**DIRECTIONS**. Nothing in the entries may change when you repeat them, and no images may appear.

[Collected data]
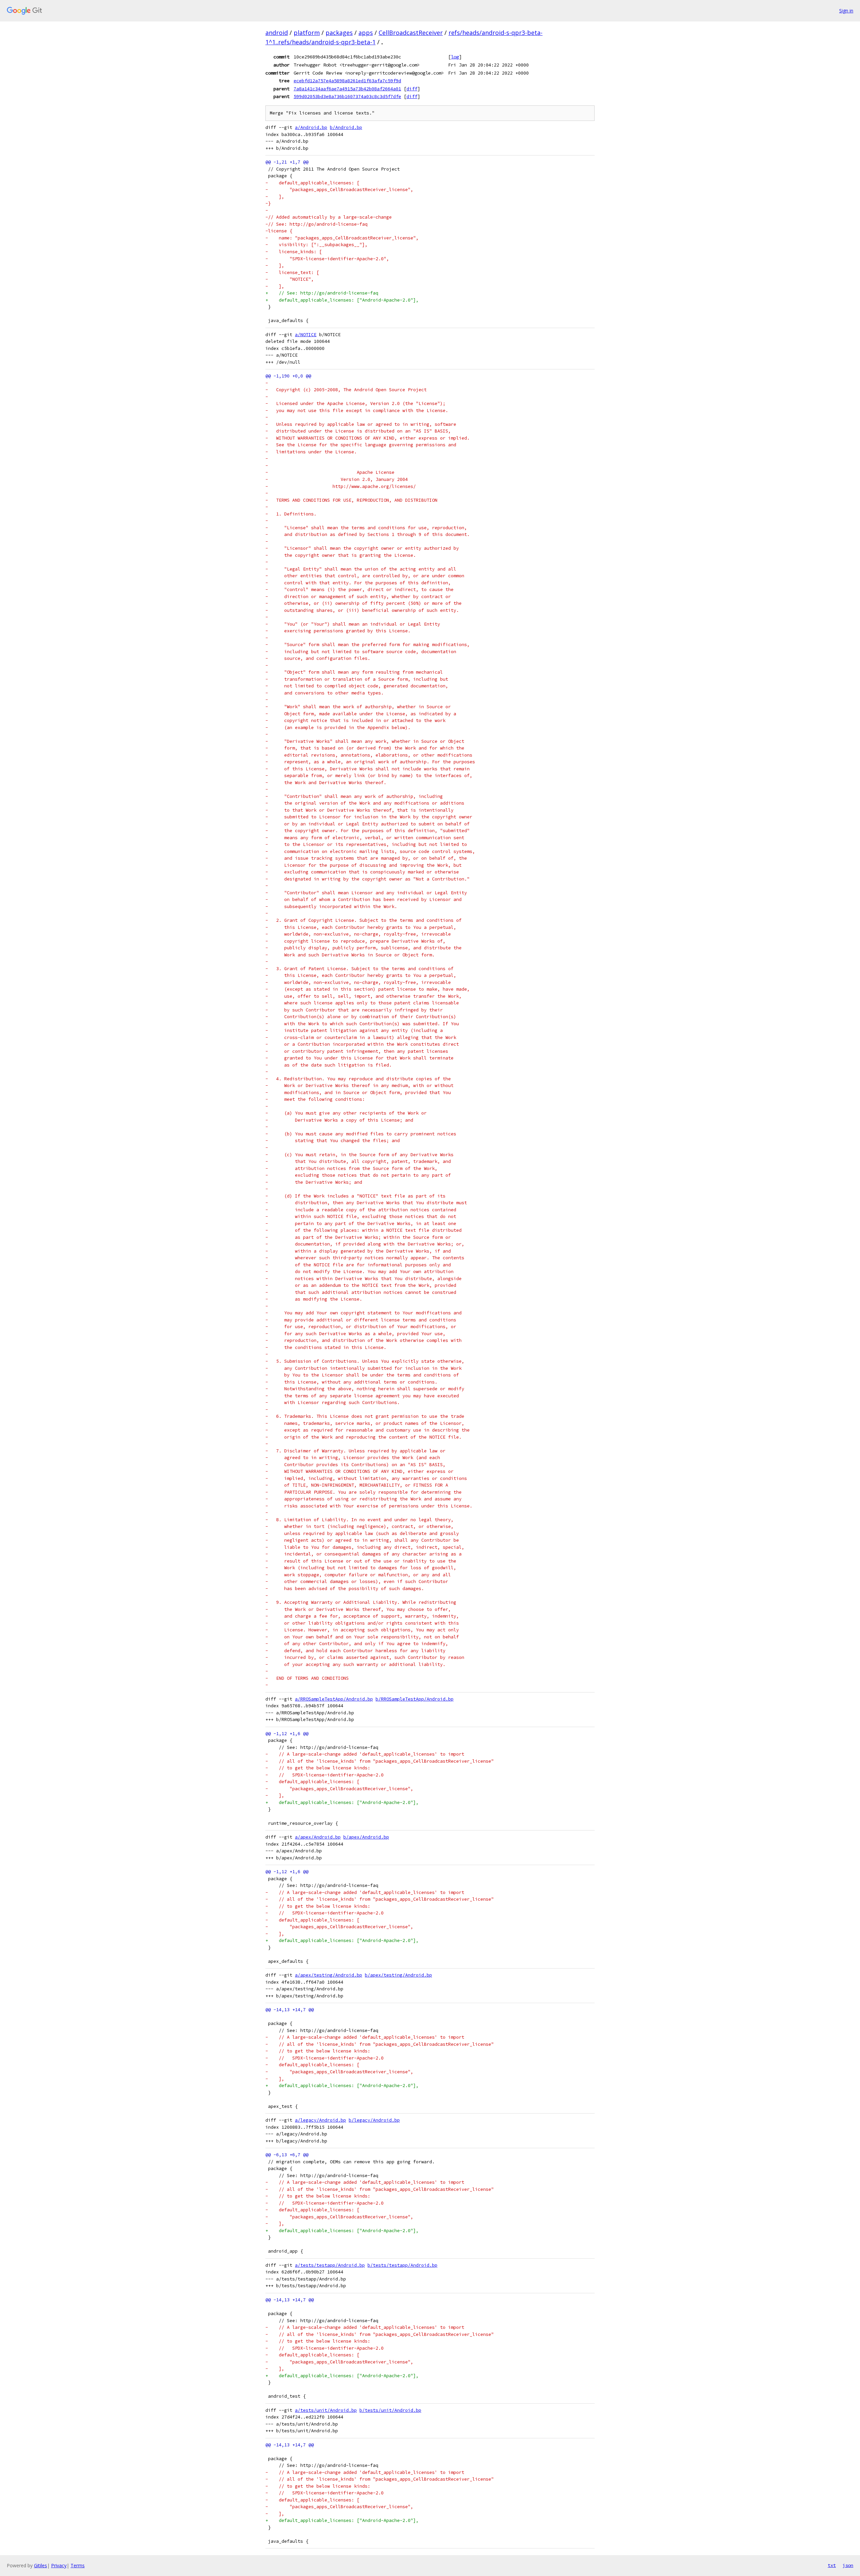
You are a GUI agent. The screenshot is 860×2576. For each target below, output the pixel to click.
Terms (78, 2565)
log (455, 57)
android (276, 33)
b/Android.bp (346, 127)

**RESPONSE**.
You are a GUI agent. The screenshot is 860×2576. For each target below, output the pixel to click.
Terms (78, 2565)
log (455, 57)
android (276, 33)
b/Android.bp (346, 127)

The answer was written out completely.